START Provided records

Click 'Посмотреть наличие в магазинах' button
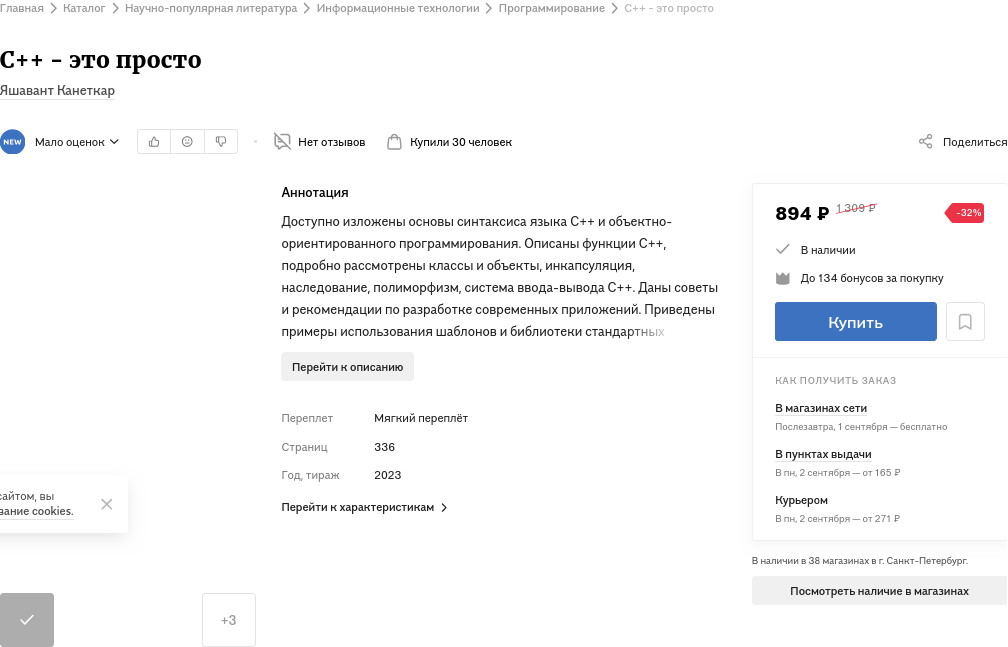 (x=879, y=591)
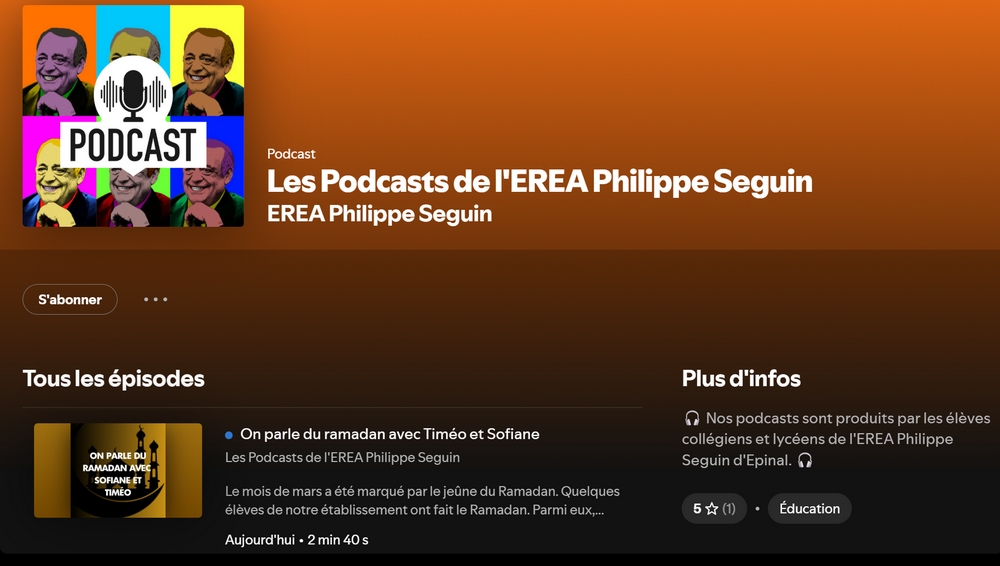
Task: Click the small "Podcast" label above the title
Action: tap(291, 154)
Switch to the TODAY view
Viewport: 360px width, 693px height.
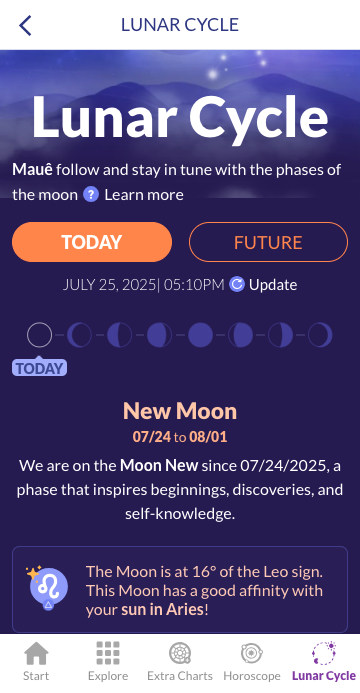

END Provided records

* _Exercise objective_: Write out exactly, with no pictures, each line from the one containing "Switch to the TODAY view" through the last line of the listing above, both included.

* _The answer_:
Switch to the TODAY view
Viewport: 360px width, 693px height.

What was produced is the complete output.